Hi Bryan.
On 6/12/25 11:07, Bryan O'Donoghue wrote:
msm_vfe_register_entities loops through each Raw Data Interface input line. For each loop we add video device with its associated pads.
Once a single /dev/video0 node has been populated it is possible for
Here is a typo, /dev/video0 should be replaced by something like /dev/videoX.
camss_find_sensor_pad to run. This routine scans through a list of media entities taking a pointer pad = media_entity->pad[0] and assuming that pointer is always valid.
It is possible for both the enumeration loop in msm_vfe_register_entities() and a call from user-space to run concurrently.
Here comes my insufficient understanding, please explain further.
Per se this concurrent execution shall not lead to the encountered bug, both an initialization of media entity pads by media_entity_pads_init() and a registration of a v4l2 devnode inside msm_video_register() are done under in a proper sequence, aren't they?
From what I read there is no bug stated.
Adding some deliberate sleep code into the loop in msm_vfe_register_entities() and constructing a user-space program to open every /dev/videoX node in a tight continuous loop, quickly shows the following error.

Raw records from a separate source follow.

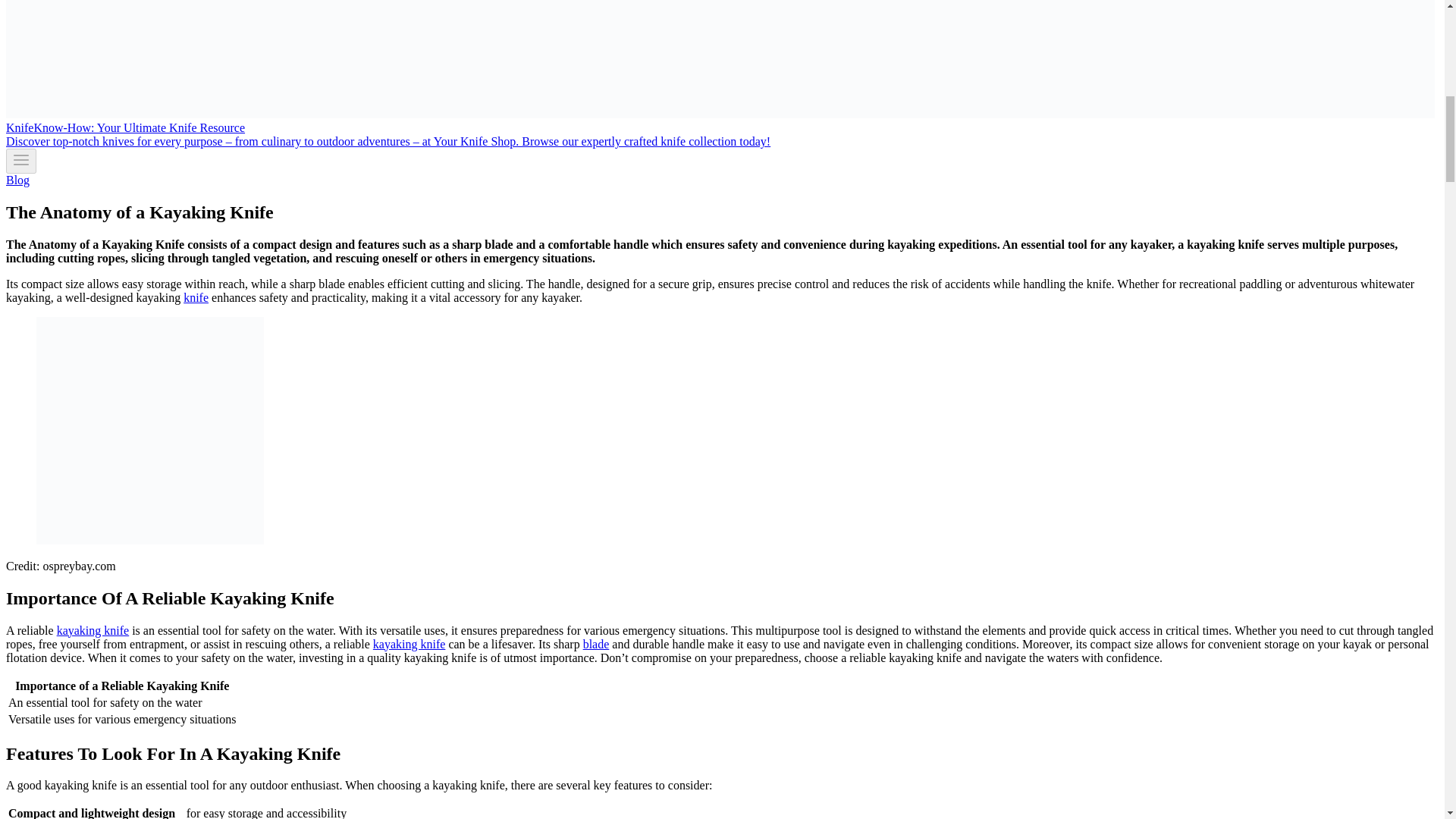
kayaking knife (408, 644)
kayaking knife (92, 630)
knife (195, 297)
blade (596, 644)
knife (195, 297)
Toggle Menu (20, 160)
Toggle Menu (20, 159)
Blog (17, 179)
blade (596, 644)
kayaking knife (92, 630)
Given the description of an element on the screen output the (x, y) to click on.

[ 691.074558] Unable to handle kernel NULL pointer dereference at virtual address 0000000000000030 [ 691.074933] Call trace: [ 691.074935] camss_find_sensor_pad+0x74/0x114 [qcom_camss] (P) [ 691.074946] camss_get_pixel_clock+0x18/0x64 [qcom_camss] [ 691.074956] vfe_get+0xc0/0x54c [qcom_camss] [ 691.074968] vfe_set_power+0x58/0xf4c [qcom_camss] [ 691.074978] pipeline_pm_power_one+0x124/0x140 [videodev] [ 691.074986] pipeline_pm_power+0x70/0x100 [videodev] [ 691.074992] v4l2_pipeline_pm_use+0x54/0x90 [videodev] [ 691.074998] v4l2_pipeline_pm_get+0x14/0x20 [videodev] [ 691.075005] video_open+0x74/0xe0 [qcom_camss] [ 691.075014] v4l2_open+0xa8/0x124 [videodev] [ 691.075021] chrdev_open+0xb0/0x21c [ 691.075031] do_dentry_open+0x138/0x4c4 [ 691.075040] vfs_open+0x2c/0xe8 [ 691.075044] path_openat+0x6f0/0x10a0 [ 691.075050] do_filp_open+0xa8/0x164 [ 691.075054] do_sys_openat2+0x94/0x104 [ 691.075058] __arm64_sys_openat+0x64/0xc0 [ 691.075061] invoke_syscall+0x48/0x104 [ 691.075069] el0_svc_common.constprop.0+0x40/0xe0 [ 691.075075] do_el0_svc+0x1c/0x28 [ 691.075080] el0_svc+0x30/0xcc [ 691.075085] el0t_64_sync_handler+0x10c/0x138 [ 691.075088] el0t_64_sync+0x198/0x19c
Taking the vfe->power_lock is not possible since v4l2_device_register_subdev takes the mdev->graph_lock. Later on fops->open takes the mdev->graph_lock followed by vfe_get() -> taking vfe->power_lock.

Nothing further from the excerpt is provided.